Monday I had a bottle of my 1999 Zinfandel. That wine was bottled as a blend, as usual in those years, but not as usual it was not all Estate fruit. I did not make an Estate Zinfandel in 1999. In 2001, after only a year in the bottle, I felt this 1999 Zin was my favorite wine. I decide if I like a wine if after having it one evening, the next night I want to have it again. Until the last few months that wine has been my favorite, but recently I have found there is something in it that does not appeal to me. It is subtle but there. I have decided it may be the Lane zinfandel that was a good percentage of the wine. Going back on the diary, (I know we should have a search engine, Brad?) you may find my concerns of the Lane fruit and we stopped buying the grapes in 2001. To me I found the wine made from the Lane Vineyard to be too ripe or Port like. Many of you have liked the 2000 Neighbors' Zinfandel which was at least 75% from that vineyard. I never cared for the wine. Remember that this is just a style thing with me and most of you will still like the 1999 Zinfandel and I still like it very much. 

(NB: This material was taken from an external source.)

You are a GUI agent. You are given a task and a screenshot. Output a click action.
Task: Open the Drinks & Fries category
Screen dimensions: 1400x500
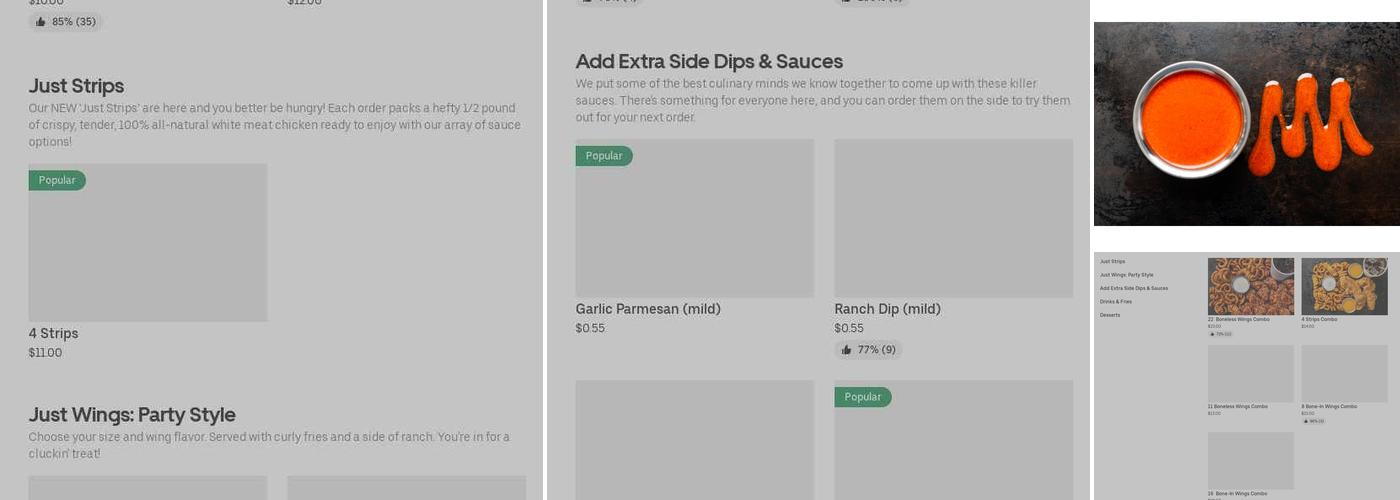click(x=1116, y=302)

After tasting the 1999 Zinfandel and questioning some qualities of it, I started thinking about closures again. That wine was bottled with a Neocork which we have used almost exclusively since the 1999 vintage. I got little sleep that night. At first I got concerned that the Neocork could be contributing to some of the flavors of the 1999 Zin, maybe through oxidation. Tuesday night I decided to open a bottle of my 1999 Carignan and was pleasantly surprised at how fresh it tasted with none of the possible oxidized characteristics that the 99 zin showed. Then to my surprise I noticed that the cork used for the Carignan was not a Neocork. I then remembered that we had bottled the 1999 Carignan with three different plastic corks. Wednesday evening I opened the three Carignans and a 1999 Estate Cuvee. What fun!! I tried them all blind as did Pat. We decided that all wines were very fresh and not oxidized. There were slight differences in the three carignans, but we could not detect any last night after leaving them 3/4 full with just the corks in them overnight. The Estate Cuvee was great (Bottled with Neocork) as were the three Carignans which had a Neocork, an Ecork (no longer available) and a Numocork (sp) which we decided against because it was hard to extract. I now feel very comfortable with our Neocorks and of course I wish I had bottled some of my 1999 wines in screwcaps.